こうした動きが続けば、将来はメーカーが製品を完成させてからAIとの接続方法を追加するのではなく、機器を設計する段階からAIとの連携を考えるケースが増えるかもしれません。
利用する研究機関や企業にとっても意味があります。異なるメーカーの機器でも共通の仕組みから扱いやすくなれば、一社の製品だけで設備をそろえる必要性が小さくなる可能性があります。そのとき必要な研究や製造工程に合わせて機器を選び、それらをAIがまとめて管理する形が考えられます。
MHSが業界で広く受け入れられるかはまだ分かりません。しかし複数の大手メーカーがすでに対応や検証を始めていることを考えると、「AIとつなげやすいこと」が将来の機器設計や製品価値の一部になる可能性は十分に考えられます。
研究者が持つ経験を次の実験に残しやすくなる可能性
研究や製造の現場には、説明書には書かれていない細かな知識があります。「この液体はゆっくり動かした方がよい」「この機器はこの条件では不安定になりやすい」といった情報は、長く機器を扱ってきた担当者の経験として残っていることがあります。
MHSでは、機器の特徴や安全上の注意などを自然な文章で記録し、AIが利用できる情報としてまとめられます。また、Claudeがレーザー調整で行ったように、AIが試しながら見つけた方法をプログラムとして残すこともできます。
この二つが組み合わされば、研究者の経験を、その場限りの知識ではなく次の作業で使える形にしやすくなる可能性があります。例えば、ある研究室で何度も試して見つけた機器の調整方法をプログラムとして残し、同じ環境で再び利用するといった使い方です。担当者が変わった場合でも、過去にどのような条件で機器を動かしていたのかを確認する助けになるかもしれません。
もちろん、同じ種類の機器でも設置場所や試料、周囲の環境が変われば、まったく同じ方法が使えるとは限りません。そのため、人が確認せずに過去の手順をそのまま使うことは避ける必要があります。
それでも、これまで人の頭の中や個別のメモに残りやすかった知識を、AIと機器の両方が利用できる形に整理する仕組みが広がれば、研究手順の引き継ぎや、同じ実験を再現するための支援につながる可能性があります。MHSは機器同士の接続だけでなく、現場の知識をどう残すかという課題にも関わる仕組みへ発展することが考えられます。

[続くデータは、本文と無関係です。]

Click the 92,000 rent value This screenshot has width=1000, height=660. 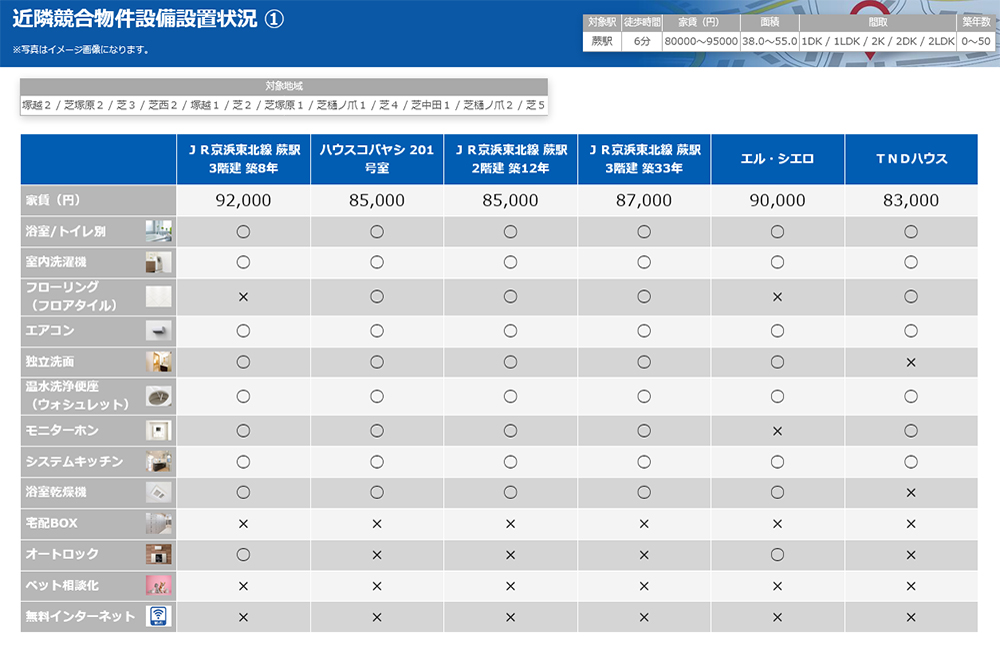[243, 200]
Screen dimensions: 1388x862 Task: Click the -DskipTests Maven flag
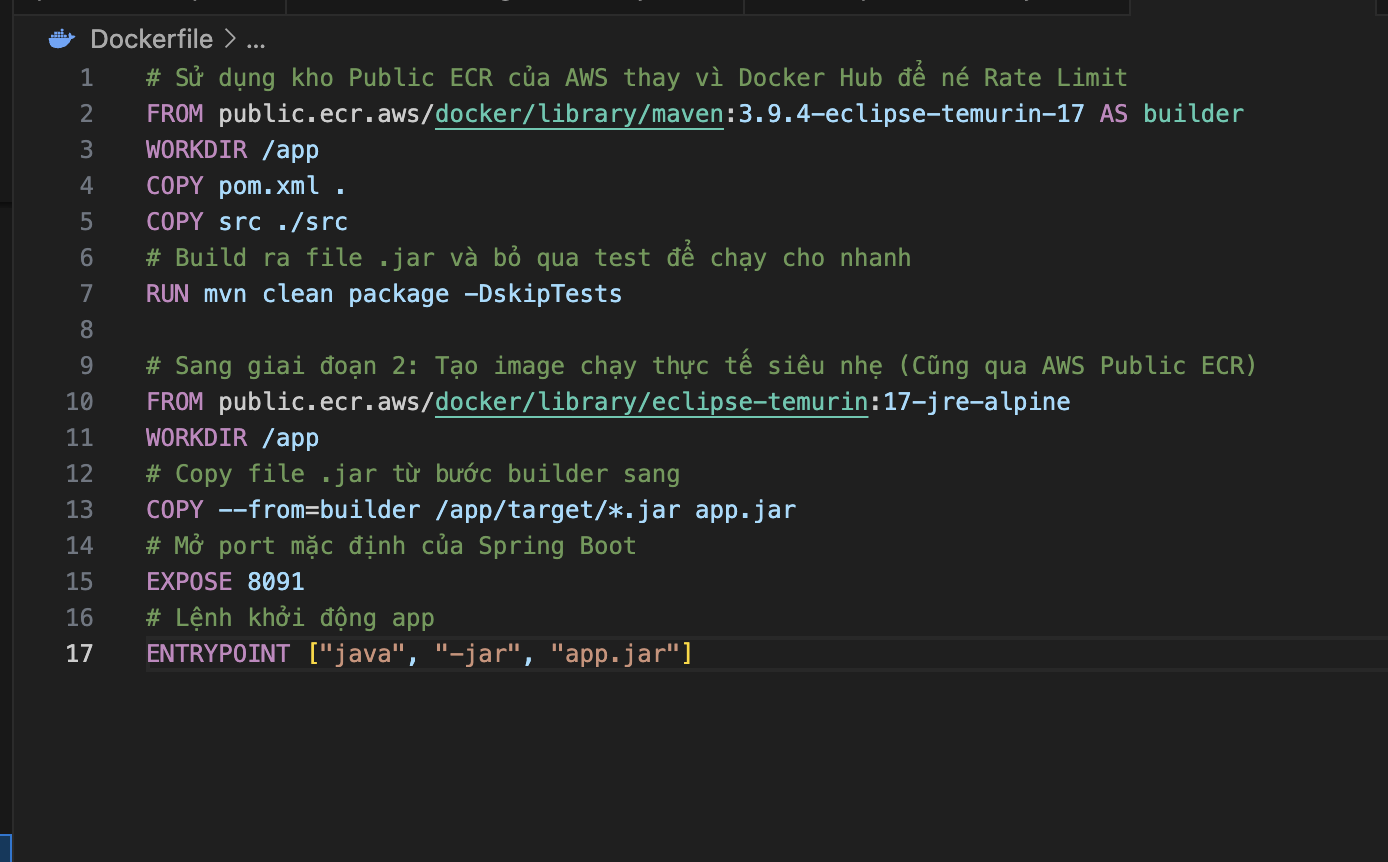[543, 294]
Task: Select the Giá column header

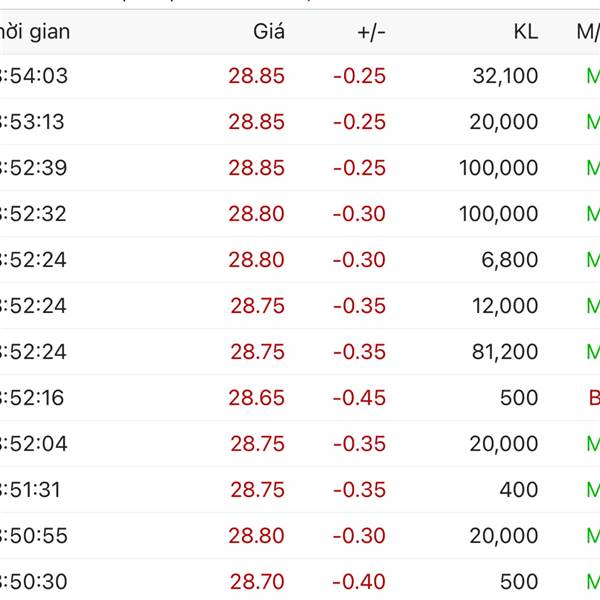Action: 269,31
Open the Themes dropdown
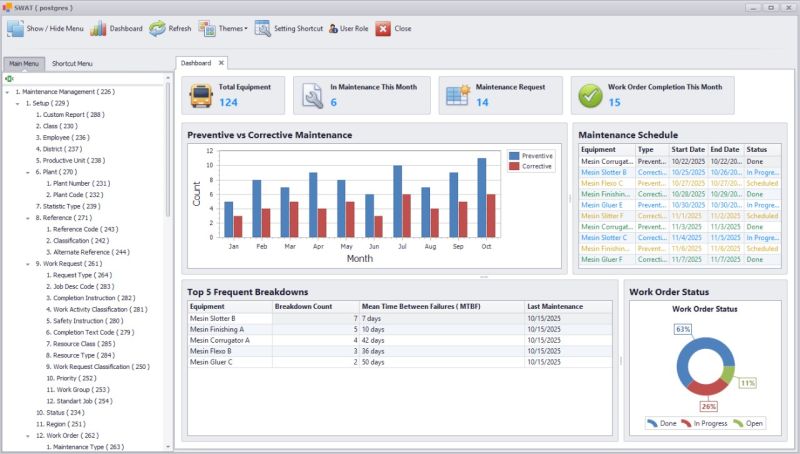The width and height of the screenshot is (800, 454). coord(223,29)
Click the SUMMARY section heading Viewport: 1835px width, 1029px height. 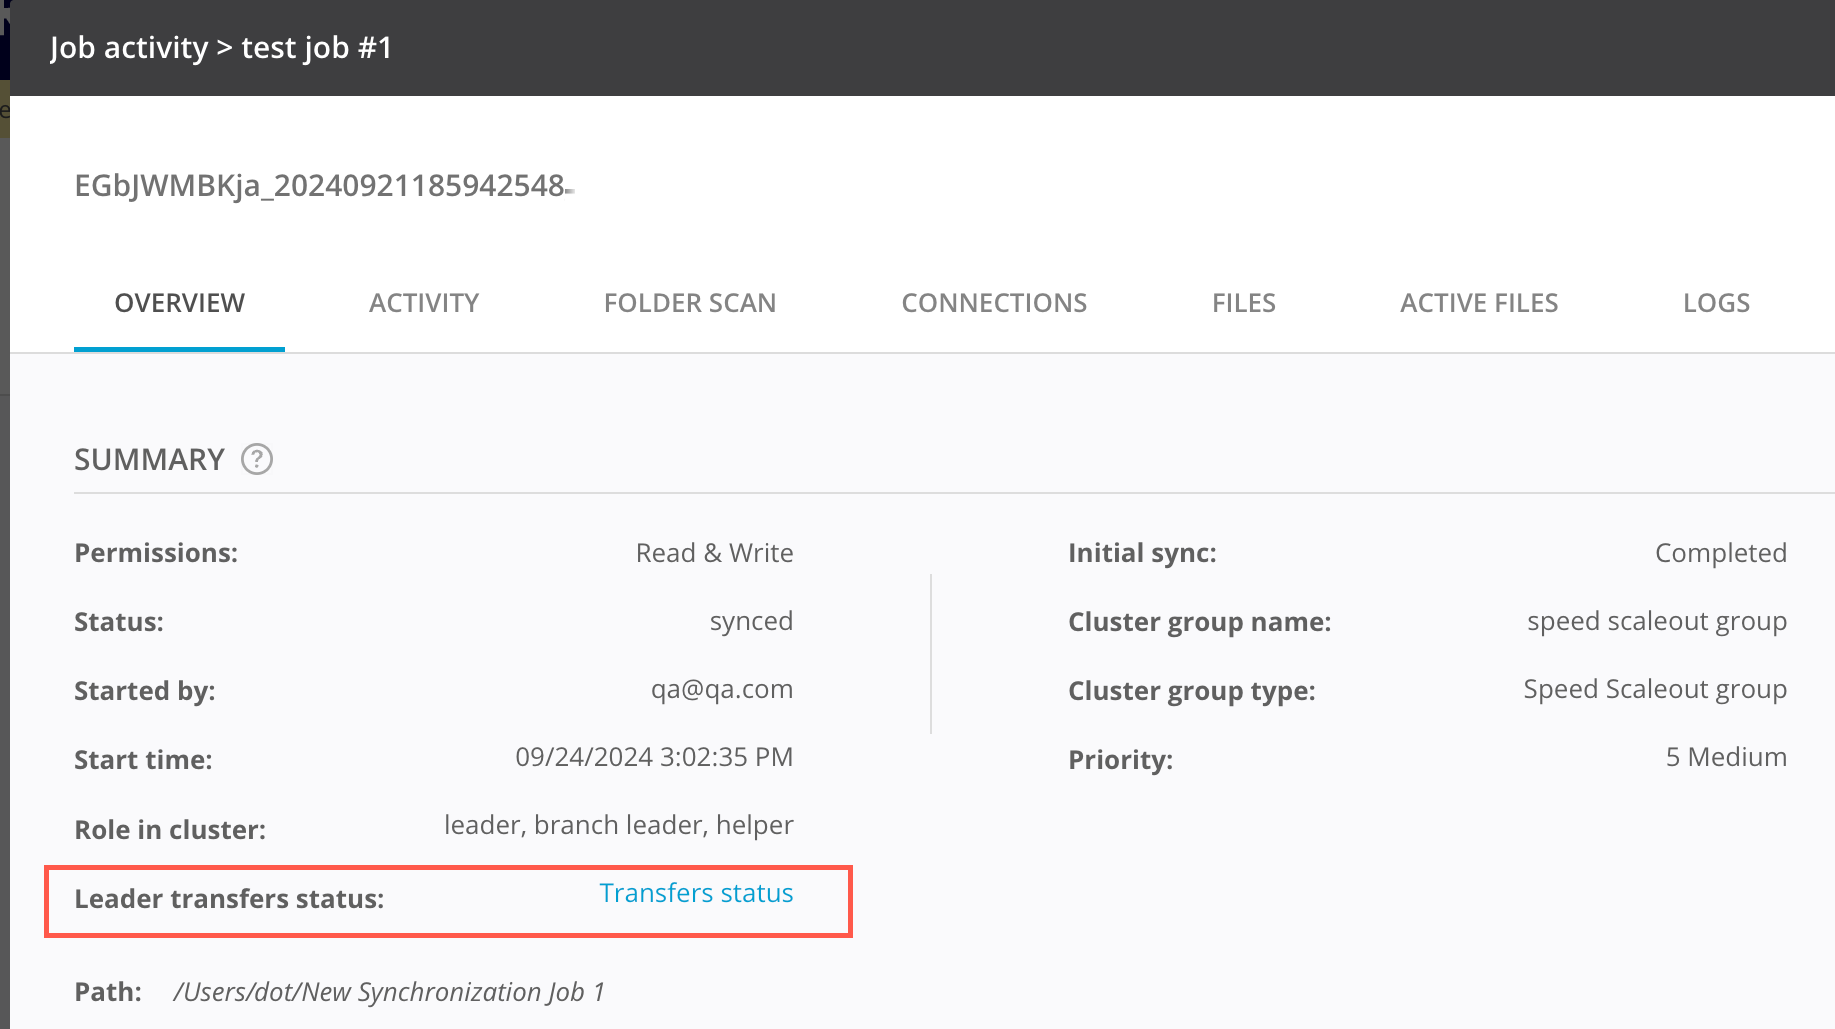(x=149, y=460)
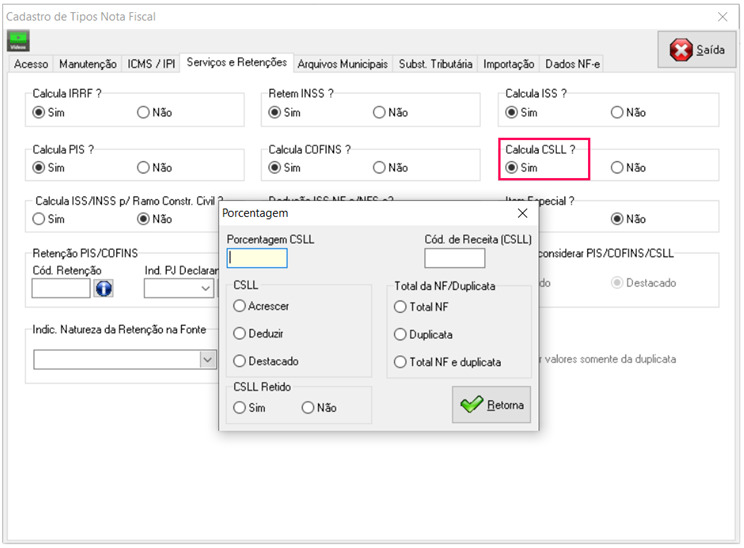Click the Retorna button with green checkmark
Image resolution: width=744 pixels, height=548 pixels.
491,405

大規模な研究施設以外にもAIとロボットの活用が広がる可能性
MHSの今後を見るうえで注目したいのが、対応先が大型の研究設備だけに限られていないことです。Anthropicは、Hugging Faceがロボット開発用の「LeRobot」にMHS対応を追加していると説明しています。また、Raspberry PiもCamera MHS Driverを使った試験を終え、複数の製品でMHSとの連携を進めています。
Hugging Faceの公式資料では、LeRobotに独自のロボットやカメラなどを追加し、操作やデータ収集、AIモデルの実行につなげられる仕組みが案内されています。こうしたロボット開発環境までMHSへの対応が広がれば、大学の小規模な研究チームや開発者などが、AIと実際の機器を組み合わせた仕組みを試す機会も増える可能性があります。
例えば、小型のロボットアーム、カメラ、センサーなどを組み合わせ、AIが映像や測定結果を確認しながら機器を動かす試作が考えられます。大学では研究や教育に使い、開発チームでは大きな設備を導入する前に新しい仕組みを試すといった使い方も考えられます。
ワシントン大学の検証では、MHSを使って6台の機器を1週間未満で接続したと報告されています。これは一つの研究室で行われた事例であり、どの環境でも同じ期間で導入できるという意味ではありません。それでも、これまで大きな費用や専門的な開発が必要だった機器連携を、より小さな規模から試す方向性を示しています。
MHSがオープンソース化され、対応する機器や開発環境が増えていけば、AIが現実の機械を動かす技術は、大企業や大規模研究所だけのものではなくなるかもしれません。小さな環境で試し、成果が確認できた仕組みをより大きな設備へ広げていく流れが生まれる可能性があります。